2. The Rousseau/More approach of giving children freedom to develop their characters and exercise their bodies in a natural environment.
3. The Industrial Revolution inspired a rapidly burgeoning interest in the sciences and technology that was applied to girls as well as boys, though girls were more likely to be taught the natural sciences than engineering and mathematics. This fit in with the Rousseau approach, as it encouraged healthful outdoor activity to observe the natural world. Truly fashionable ladies of the period attended scientific demonstrations and lectures in London and studied botany and other sciences.
4. Traditional methods of home schooling, including masters, tutors and governesses. This was practiced by families in the first circles as well as the majority of the gentry and included practical study of household management along with the common accomplishments. The former went beyond managing the servants and counting the silver; I’ve encountered a number of accounts of the daughters of dukes and earls being put in charge of the henhouse or dairy and getting hands-on training in gardening.
By the late 18th century (when the characters of P&P were in their early years of schooling), elements of both of the new schools of educational thought (categories two and three) were often included by the better families in their daughters' home schooling, and an academic (read: traditionally male) education was not seen as a detriment for young women. For example, there was Anne Isabella Millbanke, later Baroness Wentworth (in her own right) and Baroness Byron (by marriage to the poet). She was born in 1792, making her roughly Elizabeth Bennet’s age, daughter of a baronet. As part of her education, in addition to the usual feminine, subjects, she was tutored in Latin, philosophy, mathematics and science by a former Cambridge professor. Rather than making her a blue-stocking, she was much sought after in London society and Byron celebrated her education, calling her his “princess of parallelograms.” She later became the patroness of the mathematician Charles Babbage. So this was a period when educated women were neither shunned nor unmarriageable among the aristocracy.

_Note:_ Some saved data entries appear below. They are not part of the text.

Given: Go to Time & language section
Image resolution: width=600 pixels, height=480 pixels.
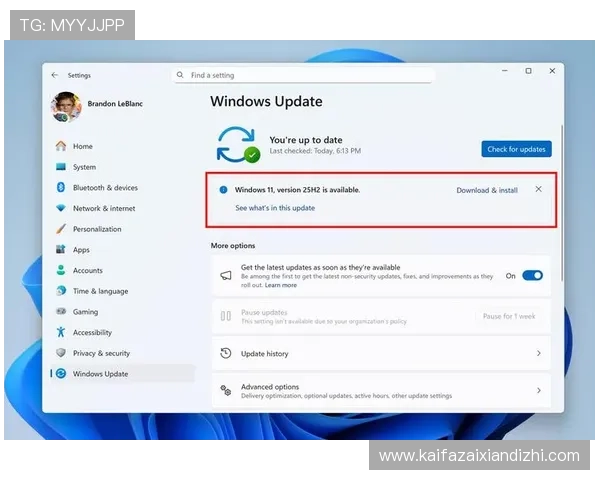Looking at the screenshot, I should [x=100, y=291].
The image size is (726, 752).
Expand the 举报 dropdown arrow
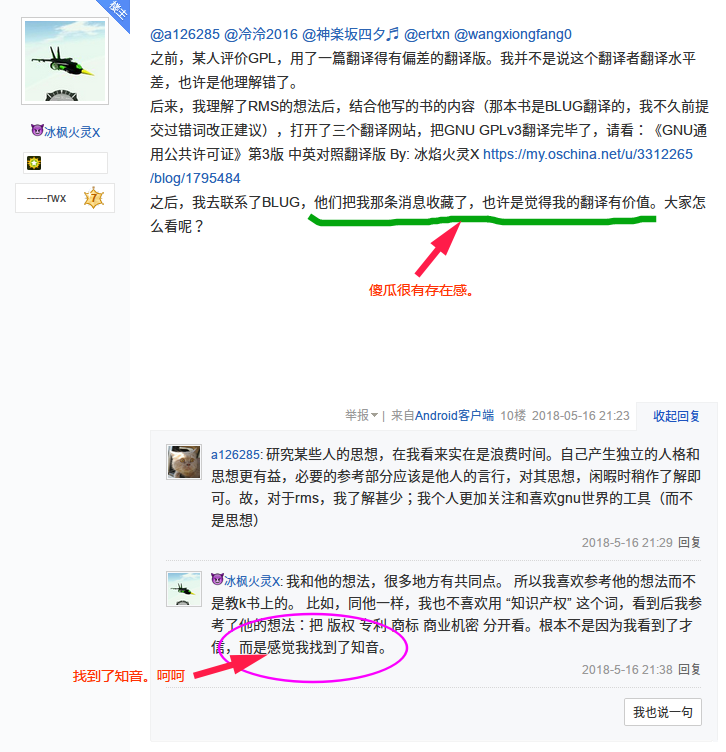click(x=375, y=415)
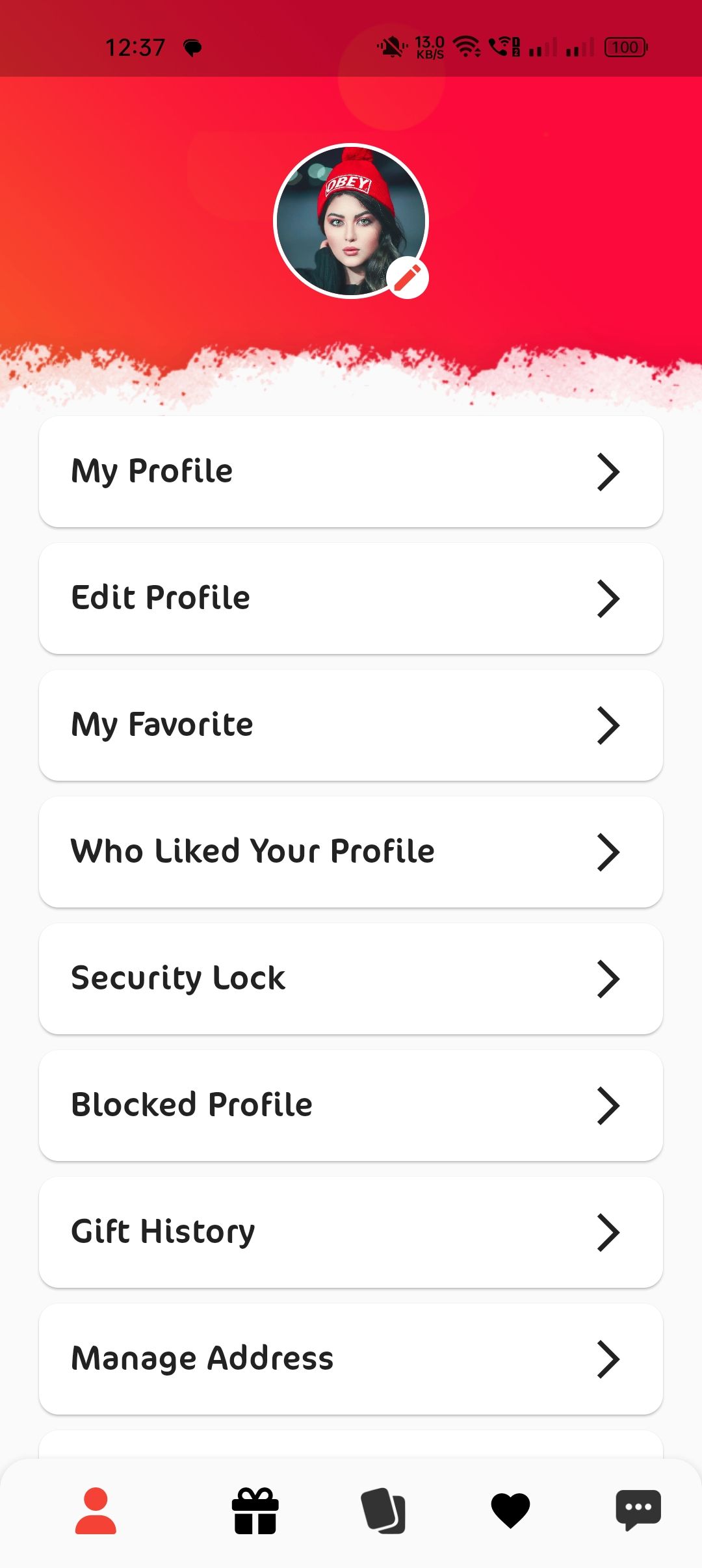
Task: Tap the My Favorite label
Action: (162, 725)
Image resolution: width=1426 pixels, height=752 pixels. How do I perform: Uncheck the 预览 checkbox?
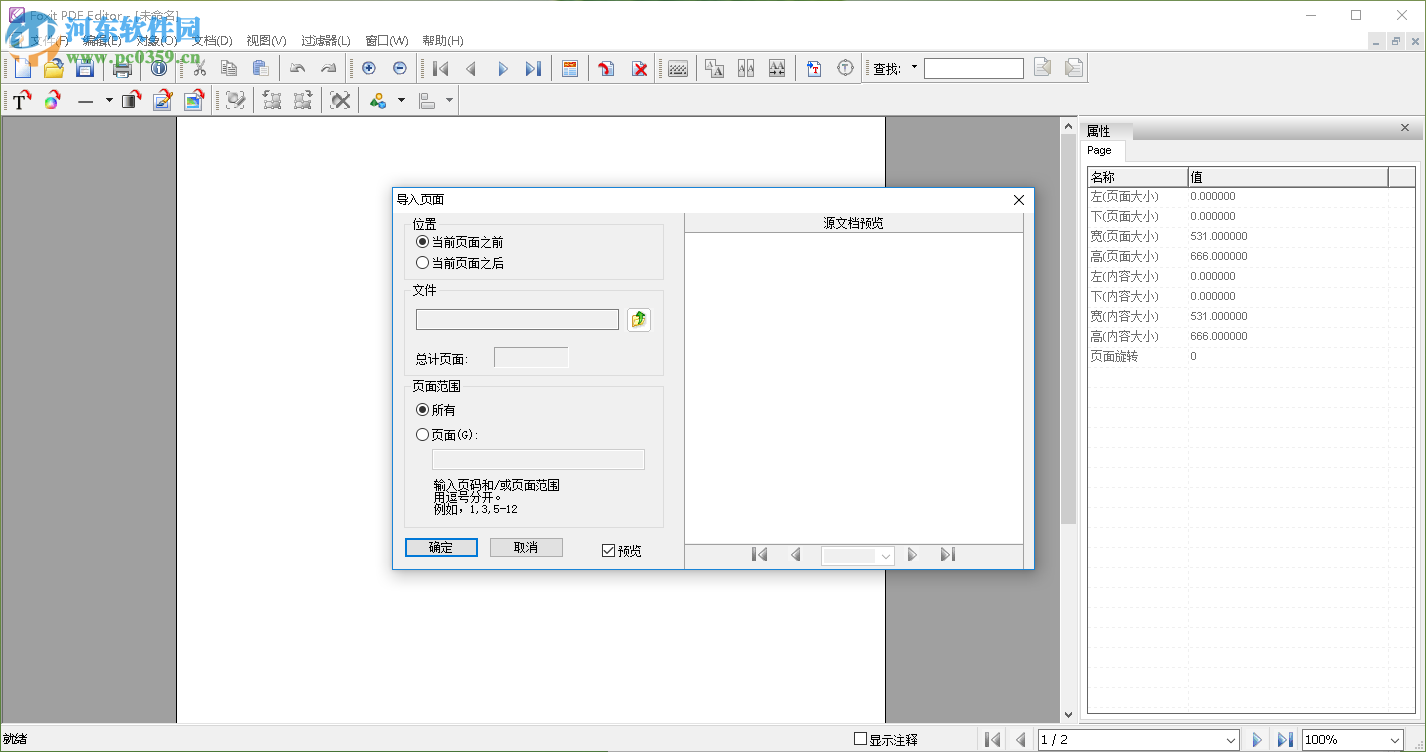click(x=608, y=548)
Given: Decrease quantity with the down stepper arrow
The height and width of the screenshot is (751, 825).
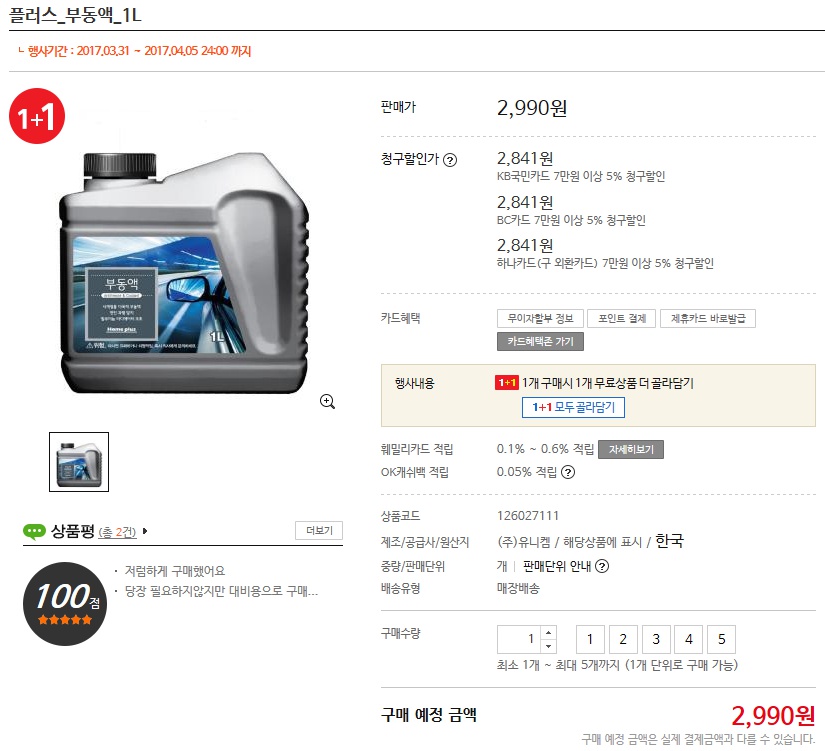Looking at the screenshot, I should tap(548, 646).
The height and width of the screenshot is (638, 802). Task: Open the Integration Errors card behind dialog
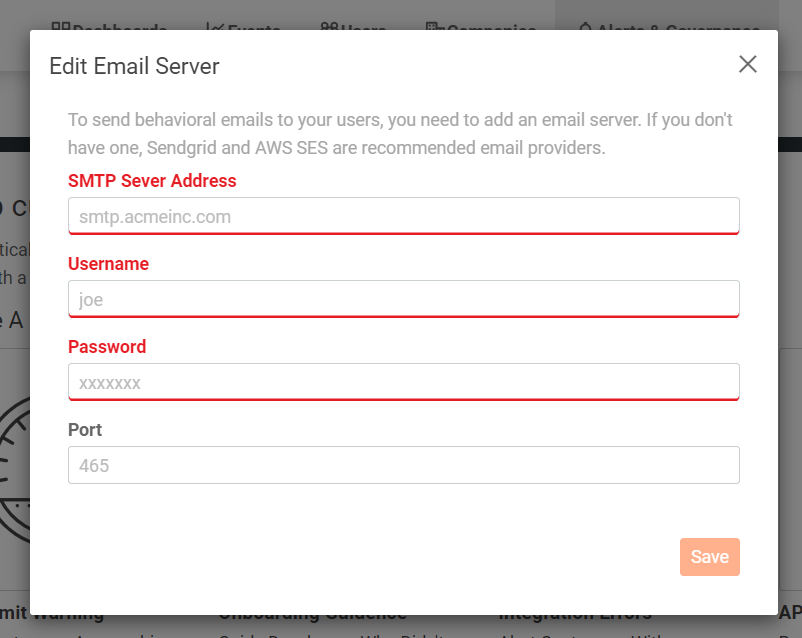pyautogui.click(x=575, y=618)
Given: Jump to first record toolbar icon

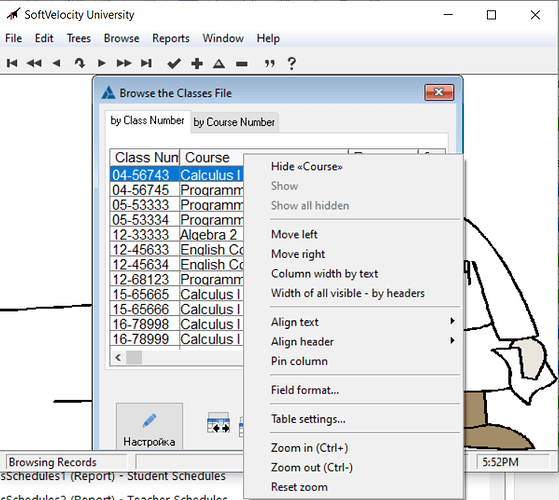Looking at the screenshot, I should pyautogui.click(x=12, y=63).
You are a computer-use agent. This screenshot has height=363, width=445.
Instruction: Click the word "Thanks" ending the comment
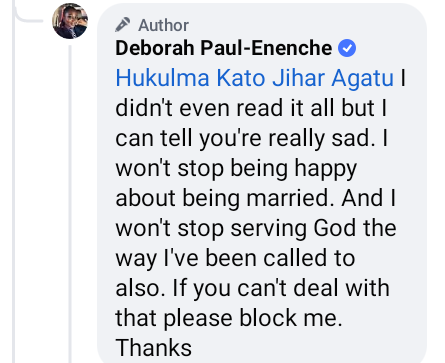[154, 348]
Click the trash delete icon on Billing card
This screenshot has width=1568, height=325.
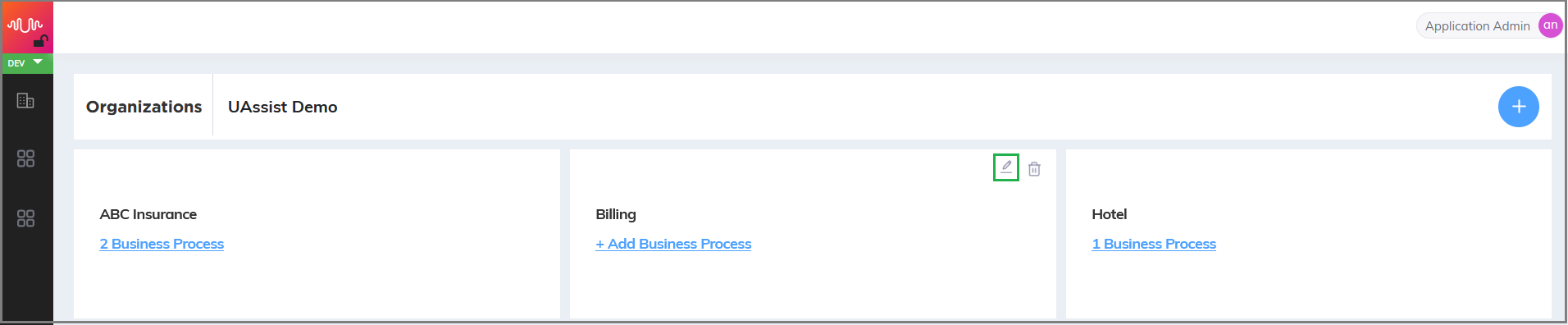[x=1034, y=168]
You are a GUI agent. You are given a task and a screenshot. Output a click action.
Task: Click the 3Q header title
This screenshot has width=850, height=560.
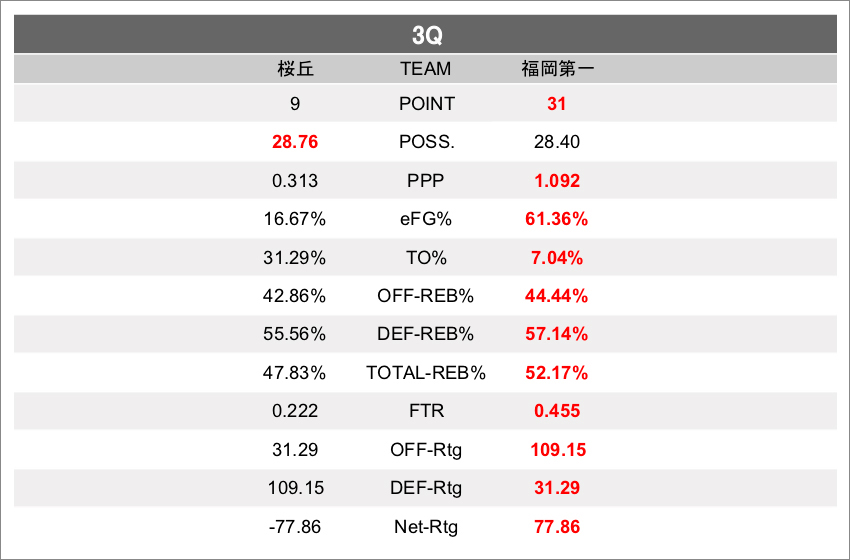(x=426, y=35)
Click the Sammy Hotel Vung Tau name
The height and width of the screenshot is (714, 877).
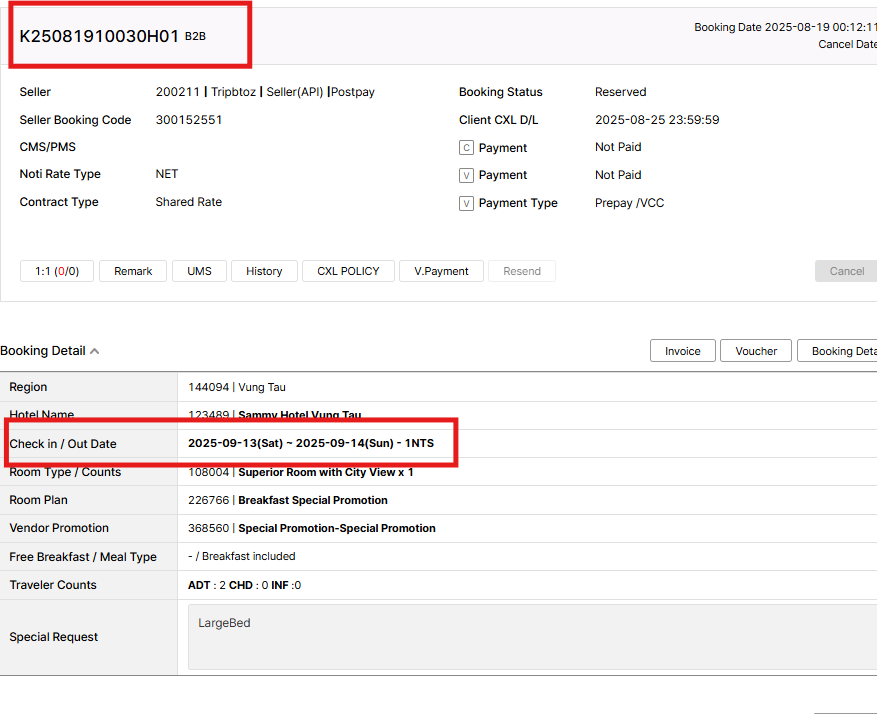coord(300,415)
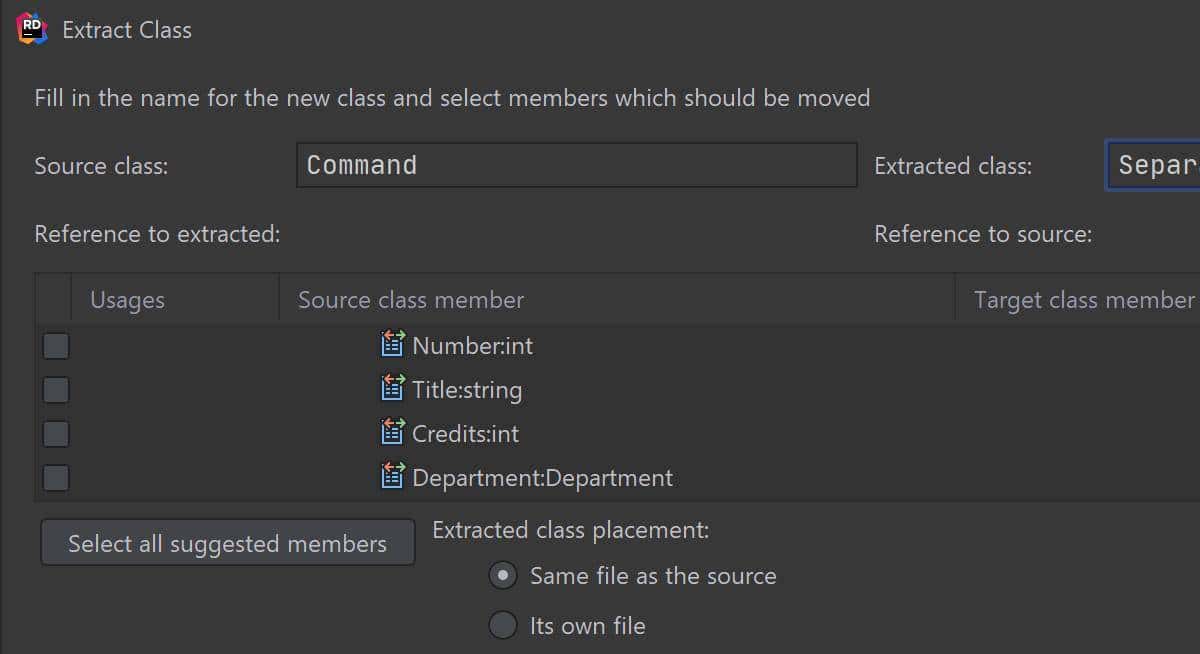The image size is (1200, 654).
Task: Click the 'Source class member' column header
Action: 411,300
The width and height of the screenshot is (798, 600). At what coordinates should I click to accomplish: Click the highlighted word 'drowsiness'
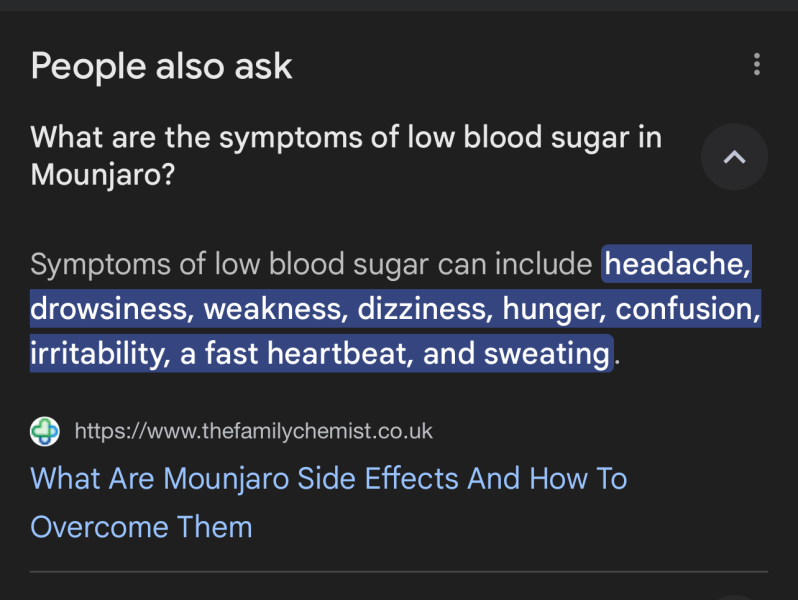tap(109, 309)
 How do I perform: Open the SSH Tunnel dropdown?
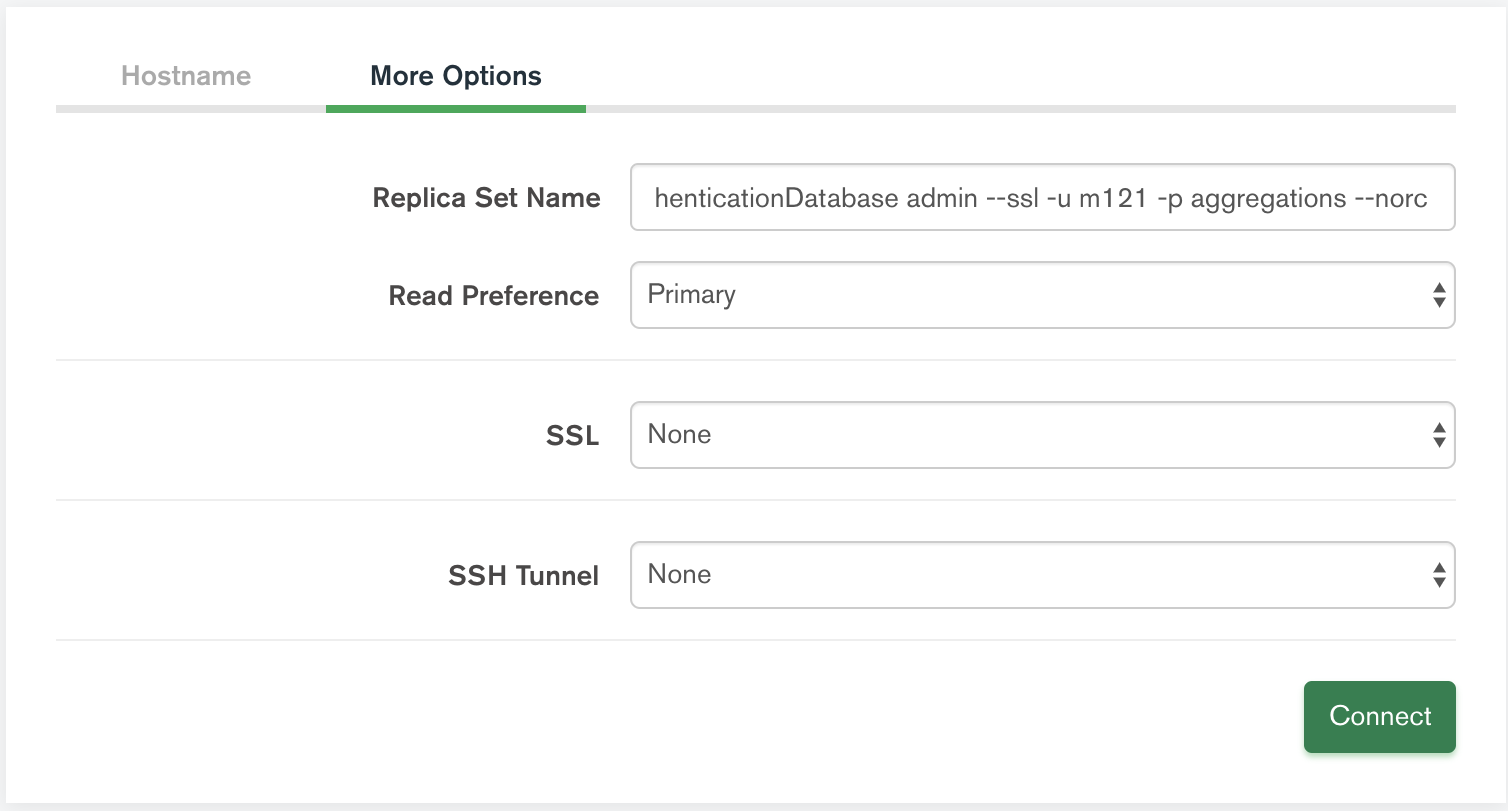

Thus, on multiple levels, the education of Caroline Bingley was that of an earlier era and not even the best of its time. Her sneering comments about Elizabeth’s scampering about the countryside did not show her to be fashionable, as she thought, but quite the opposite. As slapdash as the Bennet girls’ educations were, their access to masters and the great outdoors, and immersion in the life of a country estate included more aspects of the latest fashions in female education than Miss Bingley’s school-based learning did. Likewise, her disdain for the country would be seen by her superiors as evidence of her unsuitability for marriage; if she wasn’t willing to be an active mistress of her husband’s estate, then she could not be a useful wife to a landowning gentleman.
It is difficult for the modern reader to appreciate just how deeply Austen skewered Caroline Bingley and her ilk, but skewered they were.
* Rousseau also wrote that,"The education of women should always be relative to that of men. To please, to be useful to us, to make us love and esteem them, to educate us when young, to take care of us when grown up." So, while he did believe in female education, he wasn't exactly a feminist.